> [SHORT PROBLEM]
Copy out everything below, from the line containing "Given: Click the Close button" down to the end of the records, word for word. Leave the pictures out of your answer.

> [GIVEN RECORDS]
§ §

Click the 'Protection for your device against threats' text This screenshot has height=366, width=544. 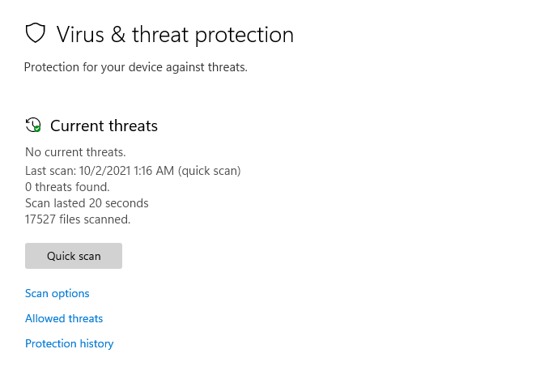click(135, 67)
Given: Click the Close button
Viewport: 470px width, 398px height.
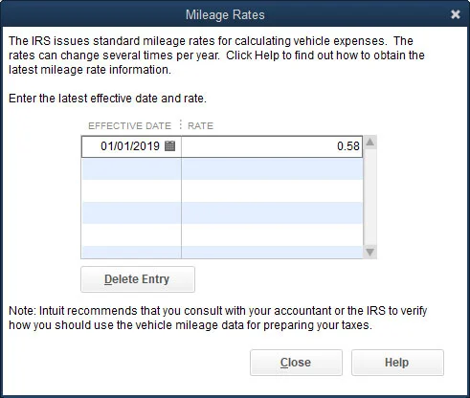Looking at the screenshot, I should [x=296, y=363].
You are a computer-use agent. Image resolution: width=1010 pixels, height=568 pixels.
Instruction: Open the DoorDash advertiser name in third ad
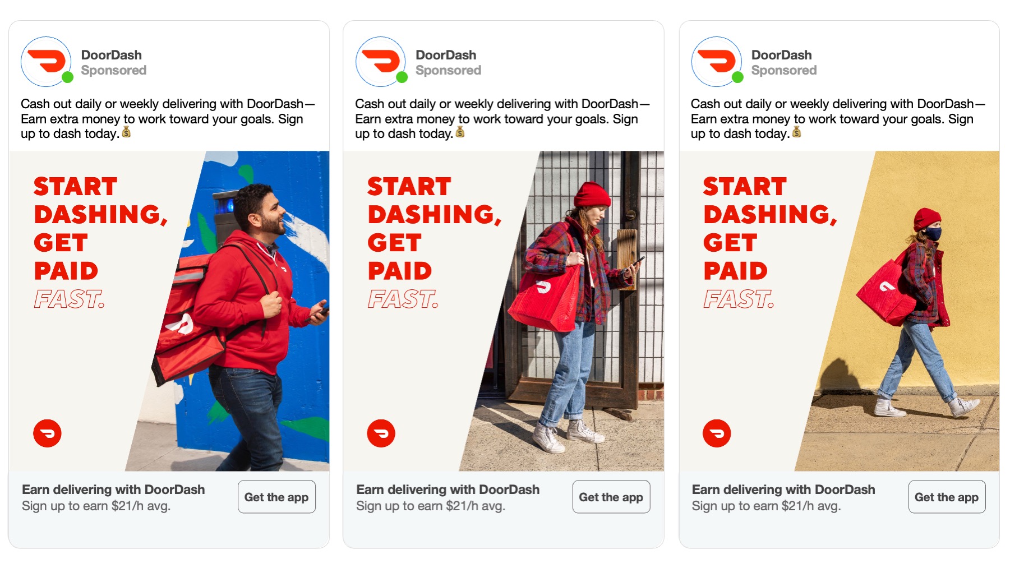pyautogui.click(x=782, y=55)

§ §

> [FINAL ANSWER]
Given: Click the Close button
Viewport: 470px width, 398px height.
Looking at the screenshot, I should [x=296, y=363].
You are a computer-use agent. Image resolution: width=1010 pixels, height=568 pixels.
Instruction: Open the DoorDash advertiser name in third ad
pyautogui.click(x=782, y=55)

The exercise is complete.